These muffins have a subtle flavor that isn’t too overpowering. Blackberries aren’t a super flavorful berry so the lemon does a good job of bringing out the blackberry flavor while adding some of its own sweetness to the mix.

When preparing the berries ensure the berries are not too large. Some blackberries are double the size of others. If the berries are too large cut them in half. Some of the berries my sister and I used were too big and nearly filled the entire muffin!

When it comes to the wet ingrediants I have made it a habit to put sour cream or yogurt in all of my muffin recipes. These ingrediants make the muffins more moist and, in my opinion, better ;). Its always fun to mess around with different ingrediants to see which ones work best.

After adding the dry ingredients be sure not to over mix the batter.
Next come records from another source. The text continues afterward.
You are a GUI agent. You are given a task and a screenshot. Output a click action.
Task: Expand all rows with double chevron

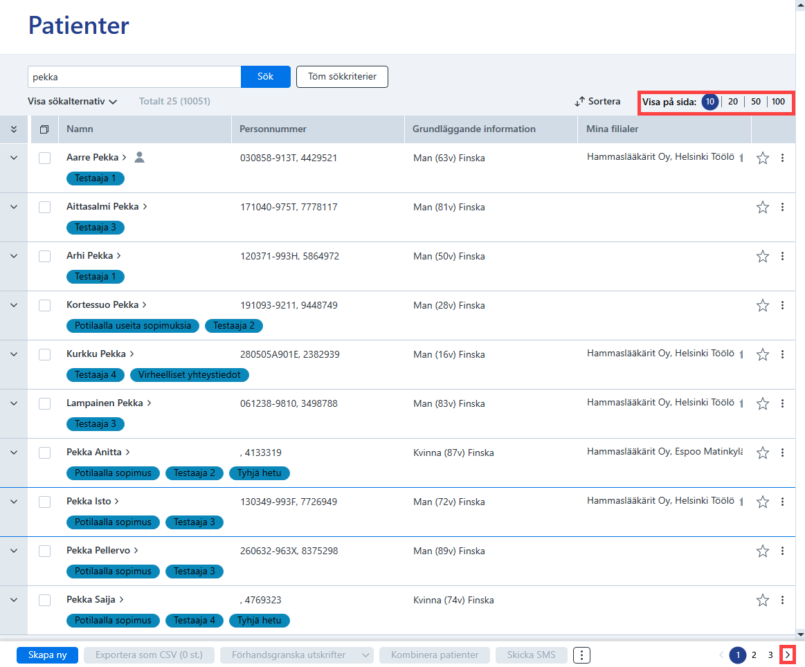click(14, 129)
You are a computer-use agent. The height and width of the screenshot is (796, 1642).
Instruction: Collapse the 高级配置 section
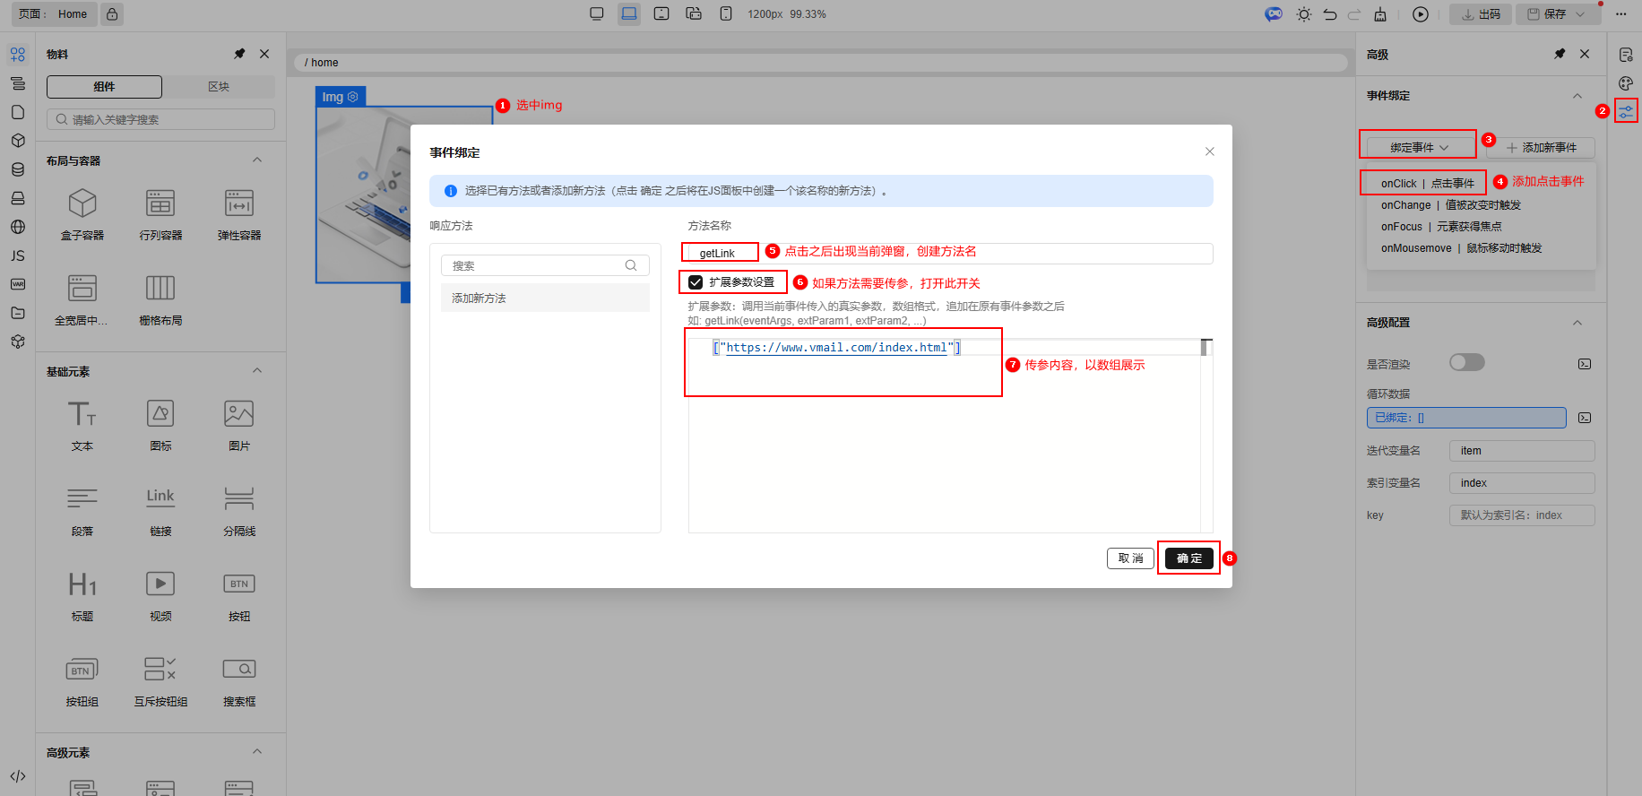[1577, 323]
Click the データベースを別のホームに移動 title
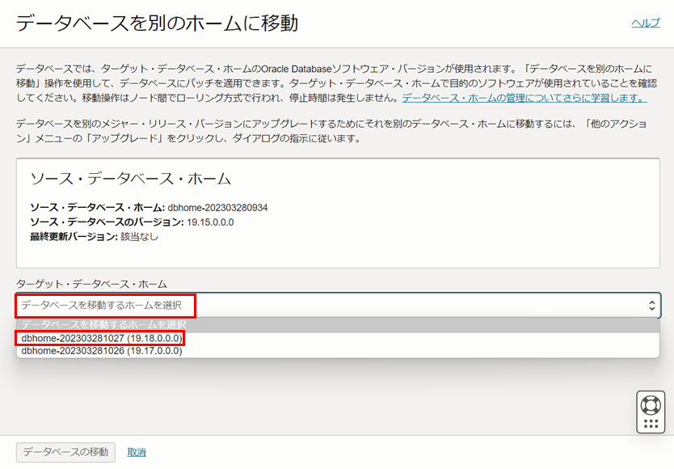This screenshot has width=674, height=469. pos(157,23)
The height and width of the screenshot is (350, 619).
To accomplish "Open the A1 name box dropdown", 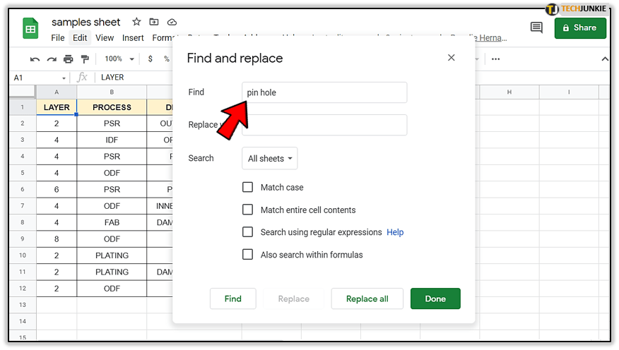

Over mixing muffin batter can lead to a more cake like texture versus the bread like texture of muffins. Leave the mixture lumpy but mixed enough to eliminate any flour clumps.

Filling the muffin tins to the top will give the muffins the classic ‘muffin top’ look. They are big muffins so if smaller muffins are more speed than feel free to fill the muffins about 3/4ths full instead of to the top.

The Streusel

The streusel adds a nice crunch on top of the muffins. Be sure to mix the flour and brown sugar together before adding the melted butter. When I made it I tried to save a dish and added them to the melted butter before mixing. Which led to trouble mixing all the ingredients together. I ended up adding extra brown sugar to get the consistency I was looking for.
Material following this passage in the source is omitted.